• [Records provided]
○ ○ ○ ○

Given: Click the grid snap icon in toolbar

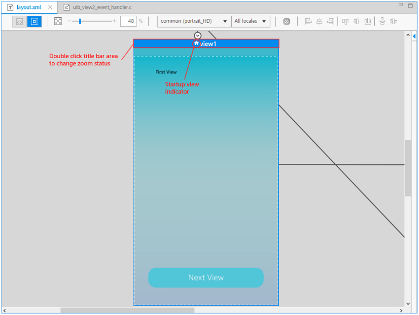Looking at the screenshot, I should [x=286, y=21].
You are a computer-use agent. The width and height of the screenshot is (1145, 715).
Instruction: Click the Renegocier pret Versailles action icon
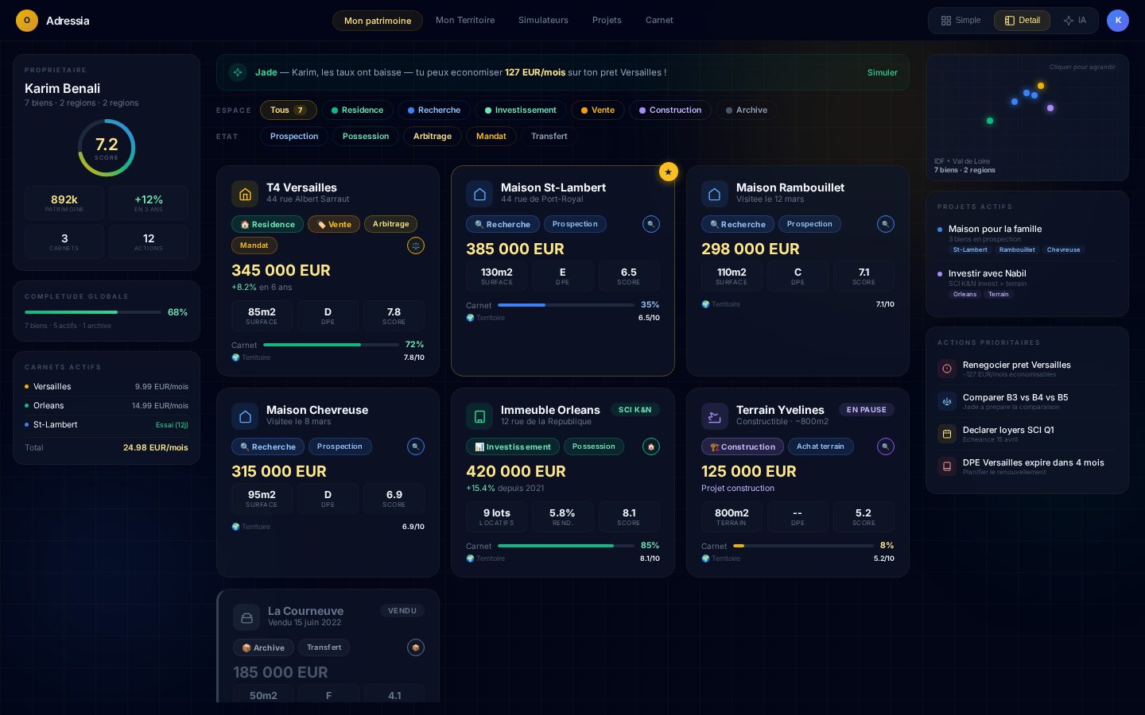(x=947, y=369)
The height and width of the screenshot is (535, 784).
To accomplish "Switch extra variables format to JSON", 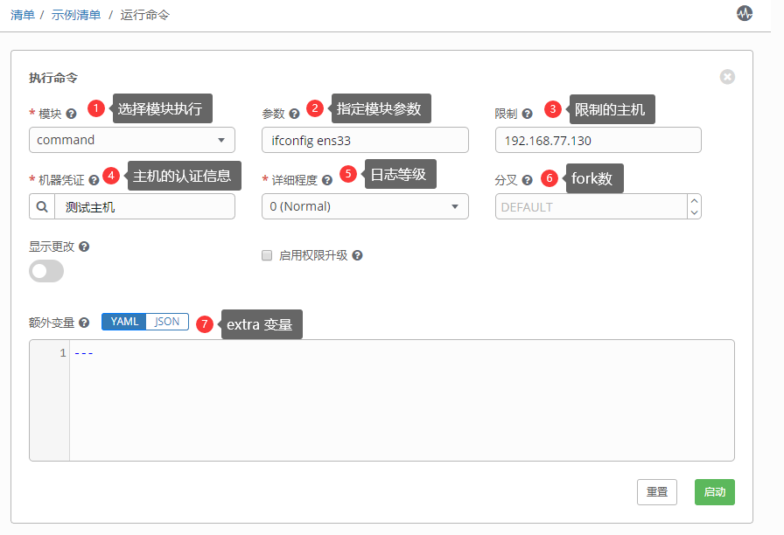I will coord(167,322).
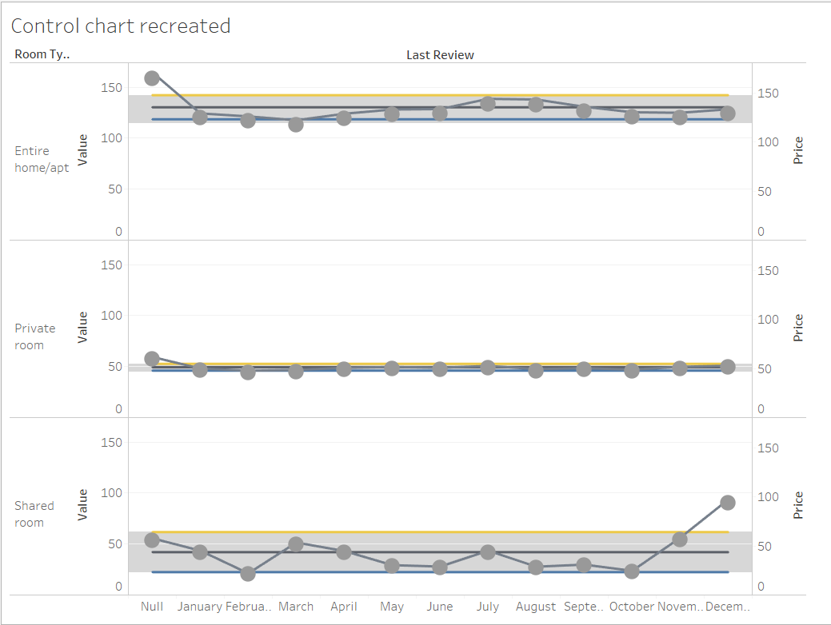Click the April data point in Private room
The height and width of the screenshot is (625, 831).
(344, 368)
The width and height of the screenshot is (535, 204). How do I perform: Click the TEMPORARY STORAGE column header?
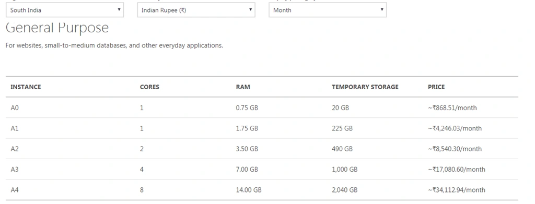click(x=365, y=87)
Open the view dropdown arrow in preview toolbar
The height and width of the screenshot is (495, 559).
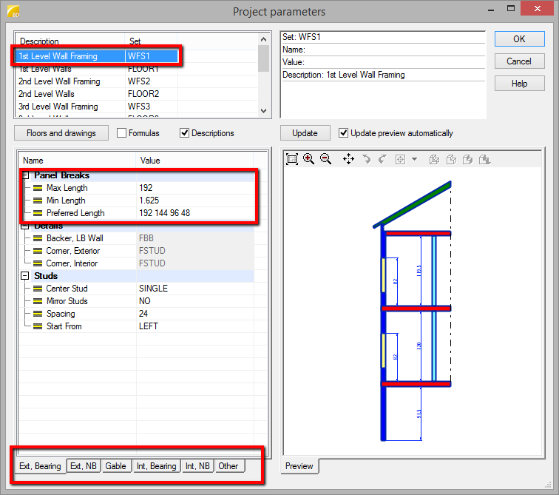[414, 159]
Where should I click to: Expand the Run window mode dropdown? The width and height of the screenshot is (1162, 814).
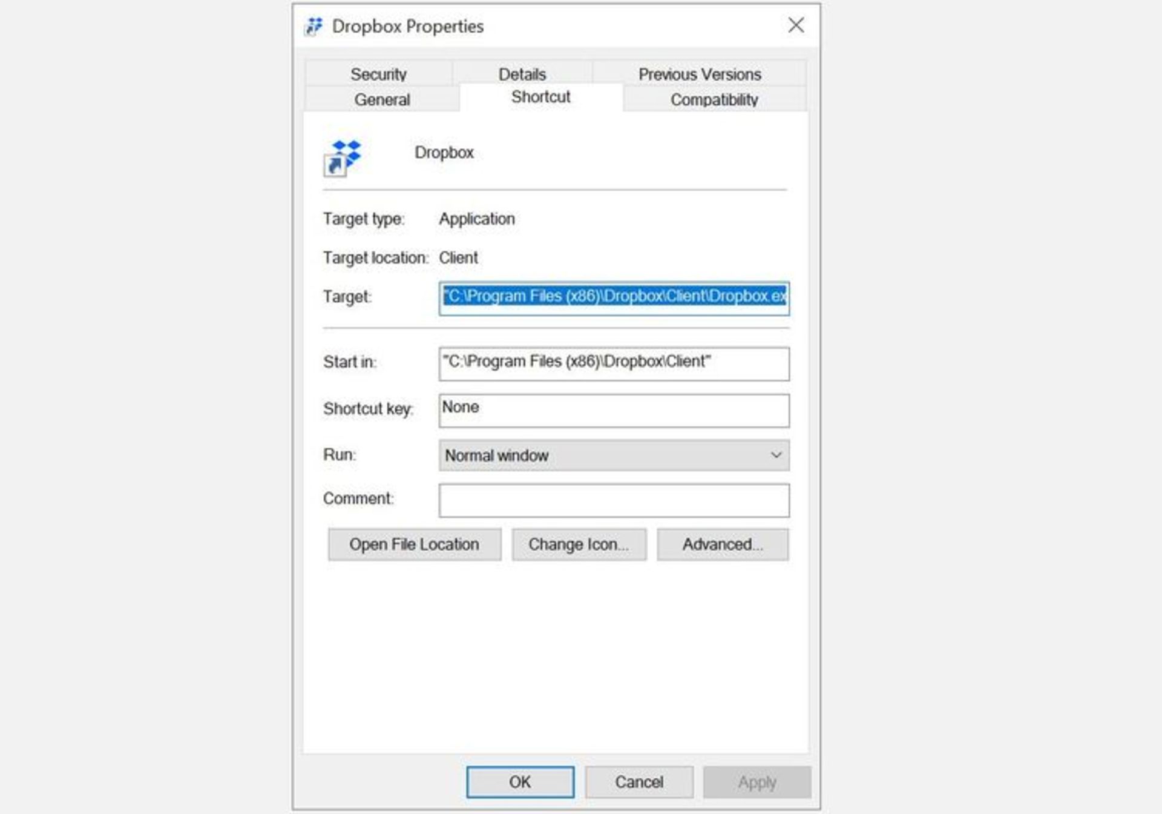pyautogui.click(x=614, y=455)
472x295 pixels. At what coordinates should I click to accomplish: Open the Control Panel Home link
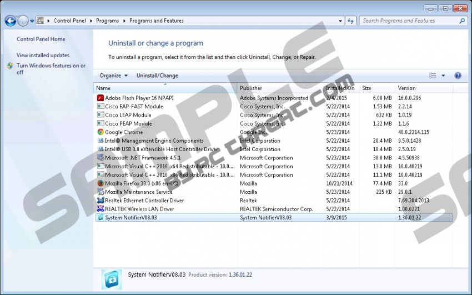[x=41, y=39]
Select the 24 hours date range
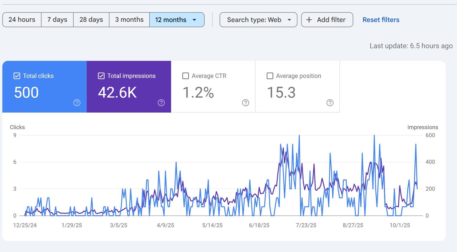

○ ○ ○ ○

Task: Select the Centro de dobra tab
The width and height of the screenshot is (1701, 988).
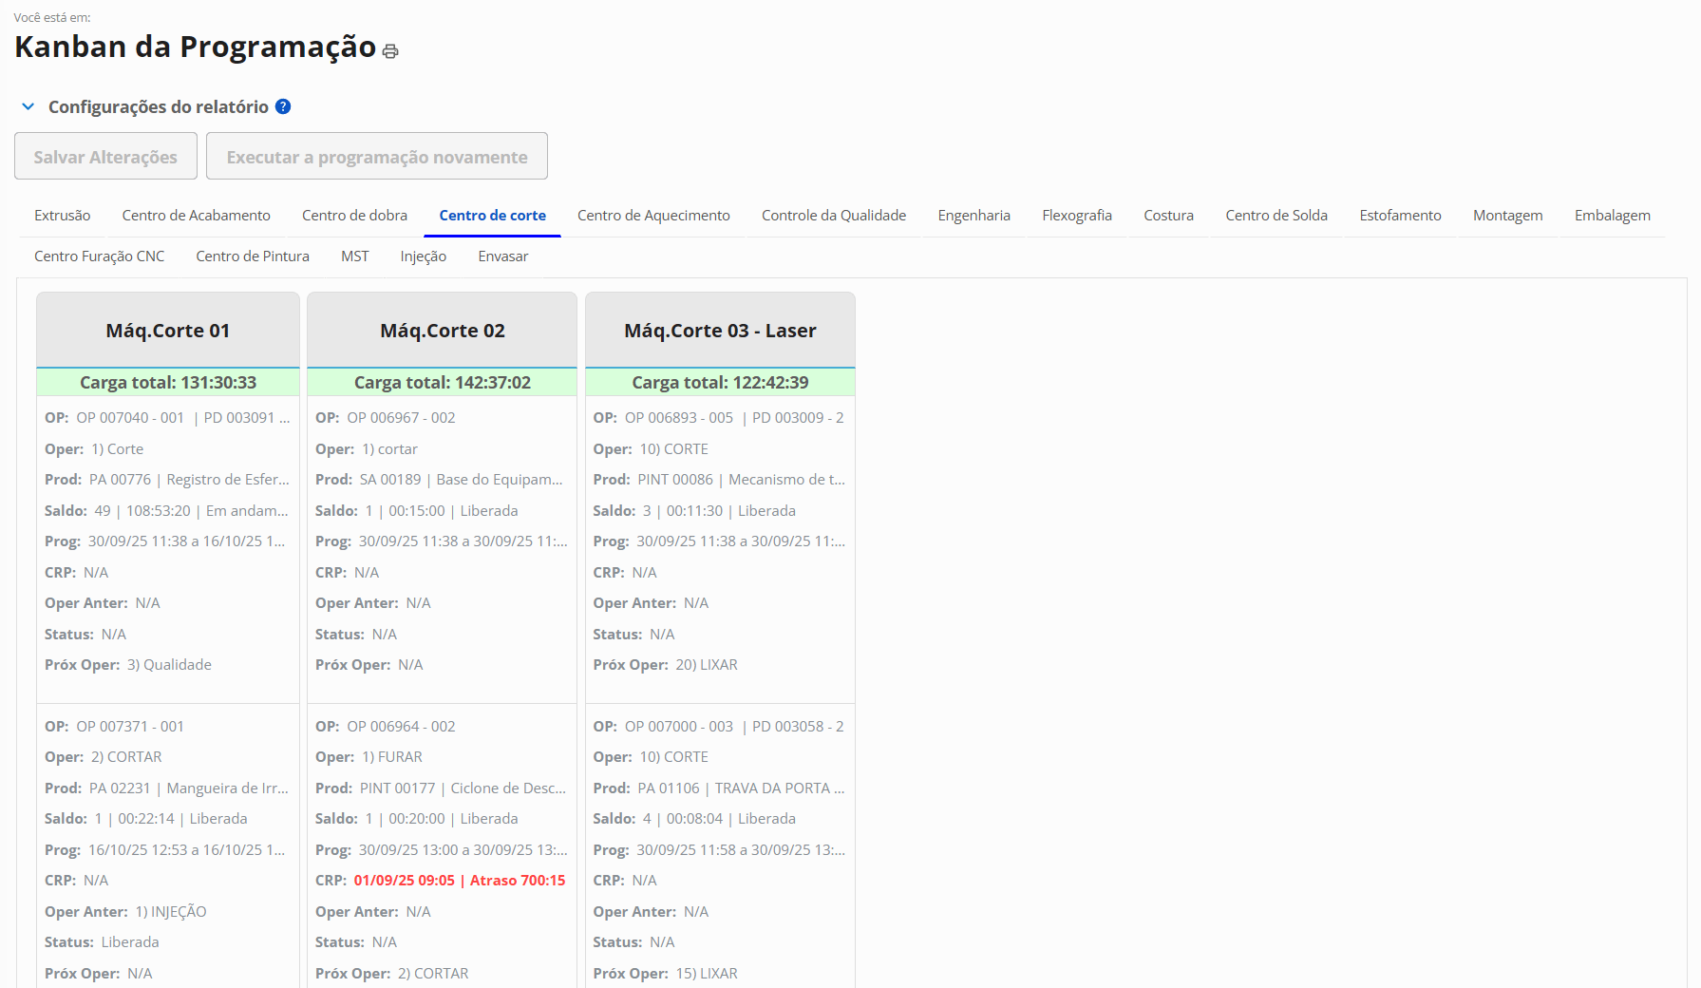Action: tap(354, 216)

○ ○ ○ ○

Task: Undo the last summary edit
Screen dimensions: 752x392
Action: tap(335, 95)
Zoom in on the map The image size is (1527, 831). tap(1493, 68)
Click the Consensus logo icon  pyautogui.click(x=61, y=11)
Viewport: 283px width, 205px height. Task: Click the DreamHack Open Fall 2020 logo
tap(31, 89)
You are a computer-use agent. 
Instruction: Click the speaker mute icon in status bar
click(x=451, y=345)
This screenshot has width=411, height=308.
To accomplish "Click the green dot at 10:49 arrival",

○ ○ ○ ○

• [Task goal]
Check each line above for the string "agent" and copy the ones that have it.

• [Answer area]
You are a computer-use agent. The width and height of the screenshot is (1145, 715).
You are a computer-use agent. 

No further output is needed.